= Exercise =
Look through the listing below for the line with "The image size is (1568, 368)." and the line with "Task: Select the". Copy both, along with every line between them, exactly and with no pictures.

= The input =
+++

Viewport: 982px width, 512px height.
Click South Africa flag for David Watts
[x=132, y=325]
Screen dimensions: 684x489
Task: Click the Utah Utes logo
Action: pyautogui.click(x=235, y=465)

+++

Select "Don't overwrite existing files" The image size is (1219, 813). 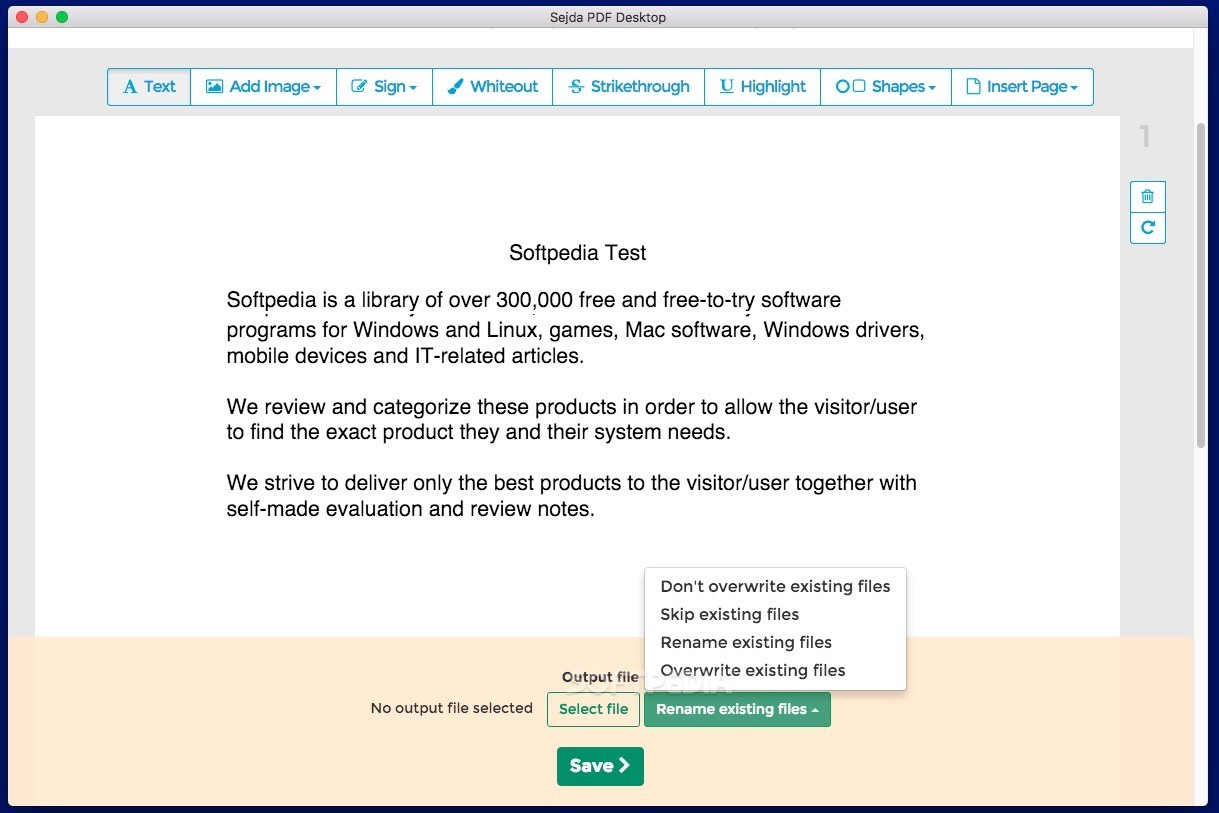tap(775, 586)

+++

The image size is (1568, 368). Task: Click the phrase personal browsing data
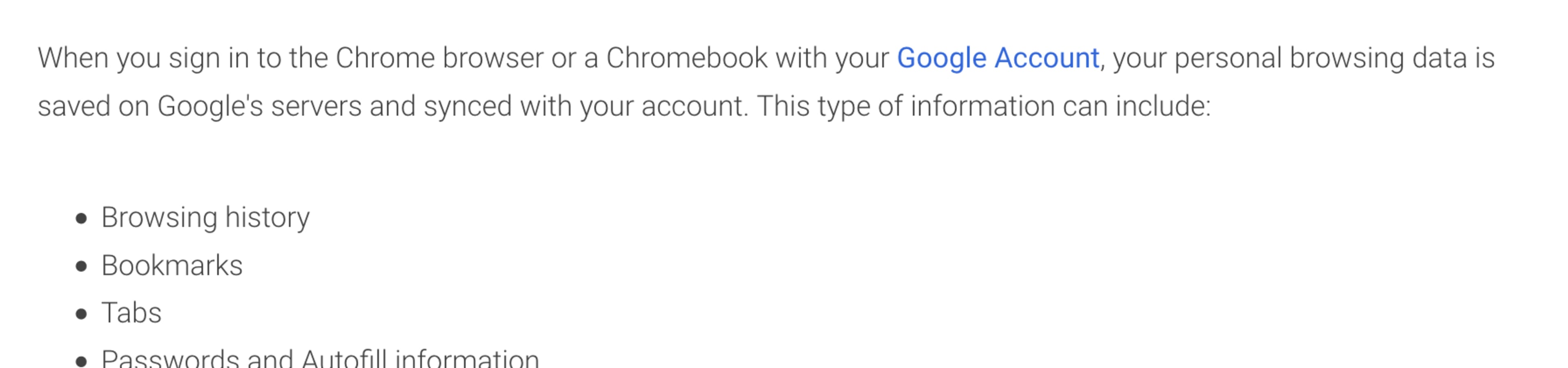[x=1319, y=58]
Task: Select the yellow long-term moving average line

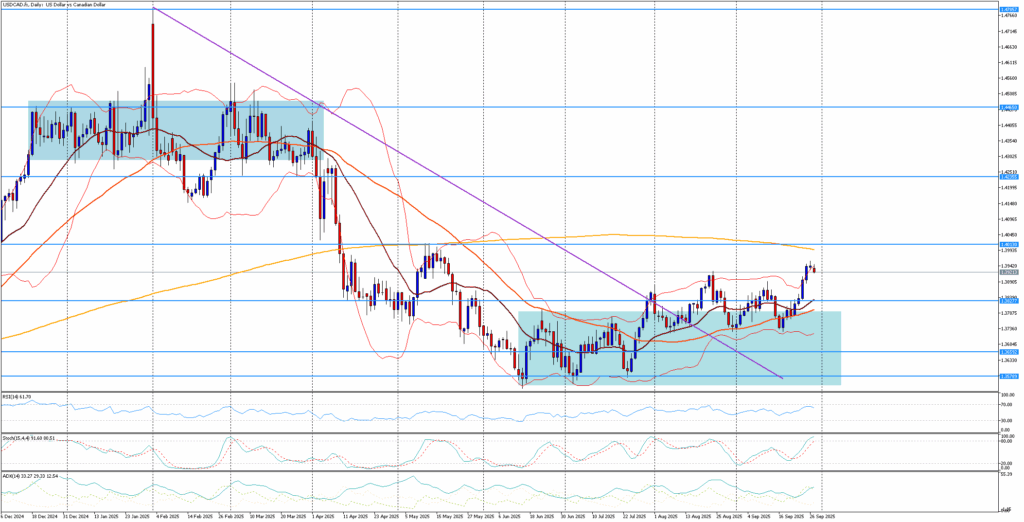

+++

= Solved exercise =
The image size is (1568, 368). Task: Click the phrase personal browsing data
[x=1319, y=58]
Task: Select the yellow long-term moving average line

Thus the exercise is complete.